*Source data*:
■ ■ ■
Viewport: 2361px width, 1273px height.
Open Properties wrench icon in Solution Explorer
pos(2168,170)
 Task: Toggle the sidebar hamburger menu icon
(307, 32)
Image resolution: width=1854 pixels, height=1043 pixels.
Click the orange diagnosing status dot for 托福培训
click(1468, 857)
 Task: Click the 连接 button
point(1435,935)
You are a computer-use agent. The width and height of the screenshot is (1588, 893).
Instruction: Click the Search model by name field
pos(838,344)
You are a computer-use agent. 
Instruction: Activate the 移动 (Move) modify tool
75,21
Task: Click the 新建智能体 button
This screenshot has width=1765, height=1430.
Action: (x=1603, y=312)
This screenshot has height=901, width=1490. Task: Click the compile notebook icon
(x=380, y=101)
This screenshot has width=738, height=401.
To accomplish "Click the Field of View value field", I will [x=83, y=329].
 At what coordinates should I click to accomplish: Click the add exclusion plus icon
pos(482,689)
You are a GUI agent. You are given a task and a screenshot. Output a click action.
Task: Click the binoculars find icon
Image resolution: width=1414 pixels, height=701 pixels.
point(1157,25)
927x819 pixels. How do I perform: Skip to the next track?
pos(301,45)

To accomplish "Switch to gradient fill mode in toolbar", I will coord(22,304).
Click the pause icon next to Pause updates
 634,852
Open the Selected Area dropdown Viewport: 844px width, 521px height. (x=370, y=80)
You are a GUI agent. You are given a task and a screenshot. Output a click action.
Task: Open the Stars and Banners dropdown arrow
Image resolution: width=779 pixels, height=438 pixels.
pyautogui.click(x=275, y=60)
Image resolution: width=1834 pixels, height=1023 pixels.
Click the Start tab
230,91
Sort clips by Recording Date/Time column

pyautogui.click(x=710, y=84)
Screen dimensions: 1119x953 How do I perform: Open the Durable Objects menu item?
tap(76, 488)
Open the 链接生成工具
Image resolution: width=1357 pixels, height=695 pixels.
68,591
■ ■ ■
*Problem description*: Tally how many lines of the listing above include the string "agent", and report that figure by itself.

*Problem solution*: 4